Допустим, социальные условности, в которые поместил Гедду Ибсен, ничего не значат. Она сама виновата в своем бессилии, и тогда можно закрыть глаза на ее воинственный облик. Понятно же все должно стать из того факта, что она генеральская дочка – избалованная, капризная, взыскательная. Однако загвоздка в том, что в первом действии, когда закручивается сюжет, это не явно: был отец – отца не стало. Все. Знать же всю эту грустную историю заранее зритель не обязан. В своем подавляющем большинстве, он ее не знает. И видит то, что показывают: как какая-то женщина, которой вечно все не нравится, нервно бегает по сцене, лихорадочно разливает в бокалы вино, ее движения то резки, то плавны, у нее галлюцинации, она любит пострелять из пистолета. Складывается впечатление, что она либо пребывает под неким дурманом, либо психически нездорова. Никакие обоснования на сцене не срабатывают.

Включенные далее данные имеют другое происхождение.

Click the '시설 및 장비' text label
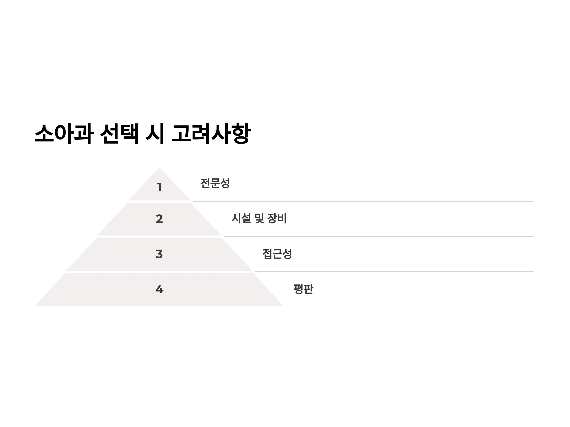This screenshot has width=570, height=427. (259, 218)
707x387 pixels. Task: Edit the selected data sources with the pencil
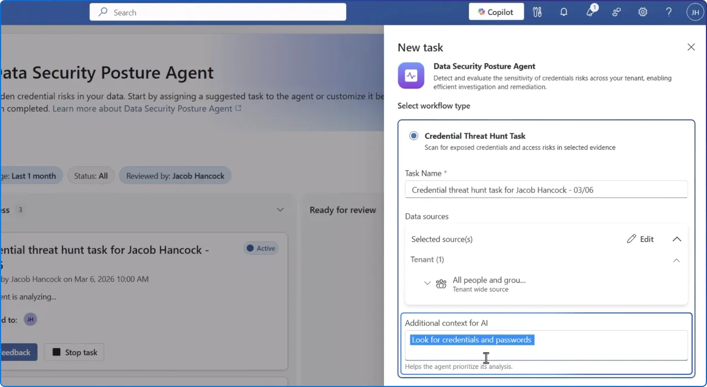point(640,239)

Тут на помощь могли бы прийти слова, которые произносит героиня Урсуляк, то, как она их говорит. Однако снова разочарование: практически все фразы, которые Ибсен придумал для этой непростой женщины, произносятся актрисой со странной невыразительностью. То есть выразительность есть, но не та: все, вне зависимости от смысла, актриса декламирует – с пафосом, напыщенностью, чеканя слоги. Например, фразы «Я первая спросила» и «Вы не должны мне говорить «ты», произносятся совершенно одинаково – интонационно завышаясь к концу. Очень быстро создается впечатление, что в арсенале актрисы три-четыре интонации, которые она применяет то тут, то там.

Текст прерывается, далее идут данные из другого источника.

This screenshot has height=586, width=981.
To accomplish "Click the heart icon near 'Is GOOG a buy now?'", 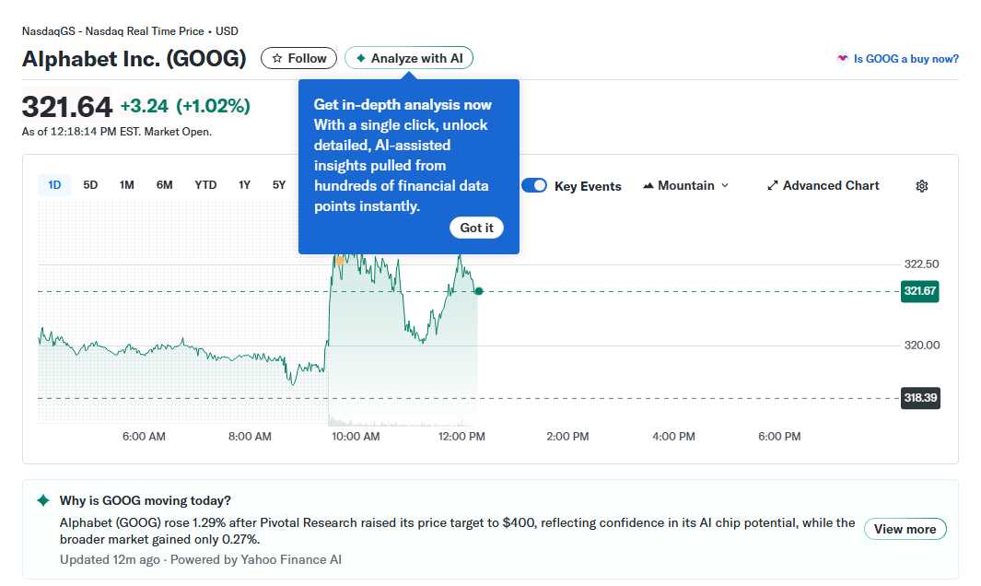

Во втором действии создатели спектакля решили уравновесить нервозность Гедды, с которой она предстала перед публикой. Практически все время она просто сидит на стуле лицом к залу и отвечает на вопросы других героев. Это позволяет героине продемонстрировать не только свою прыть и неуравновешенность, но и обыкновенное человеческое естество, замаскированное прежде. Она неподдельно грустна, смотрит в зал глубоким взглядом, прямо как с афиш спектакля. Не сказать, что вызывает сочувствие, но ей верится. Такое ее проявление, кажется, единственное, понятное залу. Только этого явно недостаточно, чтобы снять все возникшие ранее вопросы.
Это тем более удивительно, потому что Урсуляк считается хорошей актрисой. У нее даже есть «Золотая Маска». Однако здесь на фоне своих партнеров ее работа кажется крайне наигранной. Контраст усиливается как раз тем, как первоклассно перевоплотились Воропанов и Матросов (кстати, однокурсники по школе-студии МХАТ Урсуляк), Николаева и Дьяченко. Как ярко женскую уязвимость сыграла Бегунова. Все их герои узнаваемы, но не типичны, шаблонов здесь нет. Смотреть на них одно удовольствие. Такое же удовольствие доставляет музыка Полины Акуловой – это лиричные струнные мелодии.
Однако этих маленьких радостей недостаточно, чтобы спектакль оставил какое-то светлое впечатление. А вот вопросы «Зачем это смотреть сегодня?» и «О чем это все?» возникли.